Sanedi said last week more than 450 certificates have been issued to date, but this represents only a fraction of the 250 000 to 350 000 buildings it needs to ensure are compliant.
The DMRE and Sanedi both confirmed they had consulted building owners, inspection bodies accredited by the SA National Accredited System (Sanas), and relevant stakeholders on the compliance status and challenges being faced in issuing and displaying EPCs.
They said most building owners requested that Minister of Mineral Resources and Energy Gwede Mantashe consider extending the compliance deadline by at least three years – and that this request is being considered.
Read: DMRE considering extending the deadline for building energy performance certificates [Oct 2022]
The regulations form part of the goals set out in the post-2015 National Energy Efficiency Strategy, which aims to get owners to reduce the energy consumption of their buildings by 16% by 2030 and make them aware of the consumption levels of their buildings.

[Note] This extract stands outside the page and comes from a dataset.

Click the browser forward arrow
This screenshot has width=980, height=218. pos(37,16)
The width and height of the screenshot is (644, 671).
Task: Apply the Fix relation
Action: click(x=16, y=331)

Sanedi EPC lead Nqobile Ngcobo said improving the efficiency of buildings is becoming urgent, particularly because buildings alone contribute about 30% to 40% of the world’s carbon emissions.
“Therefore, it is imperative that the government promotes energy efficiency and climate change consciousness through the measurement of buildings’ energy performance, which can then assist the building owner or accounting officer in implementing energy efficiency interventions,” he said.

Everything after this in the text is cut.